Harding pleaded guilty to a misdemeanor charge that he accessed information from the Social Security Administration and the Internal Revenue Service with the help of Social Security employee Marc Remillard, according to Kathleen Mehltretter, assistant U.S. attorney for the Western District of New York in Buffalo. Remillard pleaded guilty to the same conspiracy charge June 29, she said.

Harding is scheduled to be sentenced by a federal judge Oct. 4, and Remillard's sentencing is set for Sept. 13. Both were released without bail.

Federal prosecutors in the U.S. attorney's Rochester office charged Harding -- a former FBI agent in Rochester -- with conspiring to access computer records from July 1998 to December 1999. Remillard accessed the information from Rochester, where he was based, Mehltretter said.

Harding called Remillard on or around Sept. 1, 1999, and Remillard that day "ran a series of queries in the computer of the Social Security Administration regarding an individual R.L. and provided information concerning wages to Eugene Harding," according to the complaint.

The victim, R.L., wasn't further identified.

Harding and Remillard accessed information on several people during that period of time, though only one individual act is needed to craft a charge, Mehltretter said.

Harding left Mirage Resorts around the time of the May 2000 merger between Mirage and MGM Grand Inc., according to the company.
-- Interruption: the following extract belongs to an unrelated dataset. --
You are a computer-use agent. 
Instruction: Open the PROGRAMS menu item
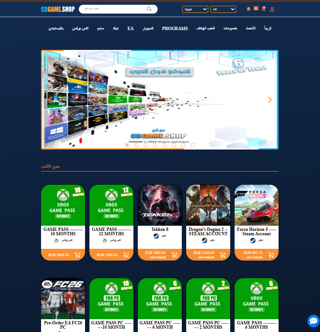pos(175,29)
The U.S. attorney has not named the individual whose records were accessed so as not to further victimize the person, Mehltretter said. Prosecutors also aren't revealing names of any other individuals whose records were tapped. They also declined to discuss any information about Harding's employment history, including where he worked at the time of the incident. Also unknown is what Harding did with the information. Such details aren't relevant to the charge, Mehltretter said.

The U.S. attorney isn't investigating any other individuals or companies related to the complaint, she said.
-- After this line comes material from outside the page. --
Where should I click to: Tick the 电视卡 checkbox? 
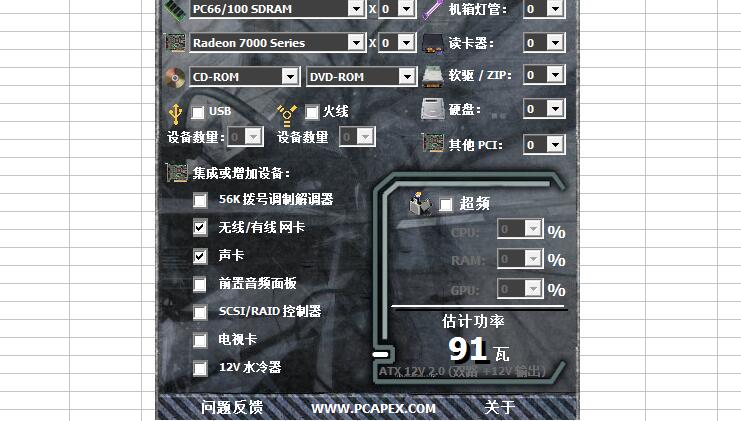click(200, 340)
"We believe in charging these two individuals; we've taken care of the culpability for the conduct we found," Mehltretter said. Federal investigators aren't aware that Remillard was giving information to anyone else or that Harding was using anyone but Remillard to access the data.

The charge carries a penalty of up to one year in jail and a $100,000 fine.

Mehltretter declined to comment on how government officials became aware of the activity or when the investigation began. The investigation was conducted by both the Social Security Administration and the Internal Revenue Service, she said.

Mehltretter also declined comment on whether the charges are connected to the federal lawsuit filed in August 2001 naming Mirage Resorts, Harding and Thomas Sheer, a former Mirage Resorts senior vice president of government relations.

In that suit, gambler Richard "Bo" Dietl alleged that Mirage officials paid an IRS employee for Dietl's 1995, 1996 and 1997 tax returns to determine the amount of casino credit to extend to him. Dietl also claimed he was questioned by Treasury Department investigators about the matter. Dietl said he was tipped off by an unnamed third party.

U.S. District Judge Roger Hunt granted a motion to dismiss the case in January 2002 in part because Harding and Sheer weren't federal employees and did not fall within the categories required to make disclosure of personal tax records a crime.

Dietl and the attorney who prosecuted his case could not be reached for comment. Harding and his attorneys in the Dietl case and the U.S. attorney complaint could not be reached for comment. Remillard's attorney also could not be reached.

MGM MIRAGE spokesman Alan Feldman said company officials learned of the guilty pleas over the July 4 weekend. Feldman, who worked for Mirage Resorts at the time Harding was employed there, said Mirage wasn't aware of the alleged incident.

"Violation of the law is a sure recipe for termination," he said, citing the well-publicized termination of several employees last year for failing to file required reports on large cash transactions with the Treasury Department. Feldman said he wasn't aware that any employees had ever accessed government records to perform credit checks on gamblers.